Apestados
Hace siglos todo era más fácil. Se cogía a los leprosos y se les colgaba un cascabel para que la gente se apartara. Eso era cuando España creía vivir en un permanente siglo de oro y aún no había conseguido salir de su propia selva. En este país existe una tendencia histórica a echar el polvo bajo las alfombras y algún día alguien tendrá que descubrir el eslabón perdido entre los españoles y los avestruces, ese extraño animal de plumas hinchadas y pechuga adusta que cuando pasa algo no duda en sumergir su cabeza en la nada de la tierra. Con el tiempo la política del cascabel se ha demostrado insuficiente. Ahora de lo que se trata es de construir un establecimiento psiquiátrico, abrir un ambulatorio para el tratamiento contra el SIDA o habilitar una granja para la recuperación de toxicómanos. Pero en la inmensa mayoría de los casos los vecinos de esos posibles establecimientos se dan a la pancarta y al manifiesto y estampan firmas contra los apestados con el mismo miedo con que hace siglos les lanzaban piedras. Las grandes contradicciones del género no se producen en los grandes foros internacionales sino en esas microsociedades de algún barrio o de pequeñas colectividades rurales, donde la generosidad y el progreso de la especie choca contra un pasado de insolidaridad y ombliguismo.
Esos cuerpos habitados por la muerte, esas voluntades frágiles que intentan desmontarse del caballo, son las nuevas almas en pena de nuestra civilización de pisochalé adosado.

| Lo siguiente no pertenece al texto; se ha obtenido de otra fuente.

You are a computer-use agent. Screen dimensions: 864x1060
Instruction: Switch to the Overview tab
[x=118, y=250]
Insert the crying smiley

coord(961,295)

Su destino pende de esas paranoias asilvestradas que nunca les tolerarán en su reducto aséptico. Tal vez será que siempre necesitaremos apestados lejanos para que enaltezcan nuestra afortunada condición de sanos apologetas del triunfo. En esos rechazos colectivos a la integración del raro se intuye un nuevo mundo de burbujas, una constelación de taifas con cerrojo donde se glorifica al individuo y se desprecia al hombre. Continuamos poniendo cascabeles y lloramos sus muertes a condición -¡faltaría más!- que no se nos mueran encima.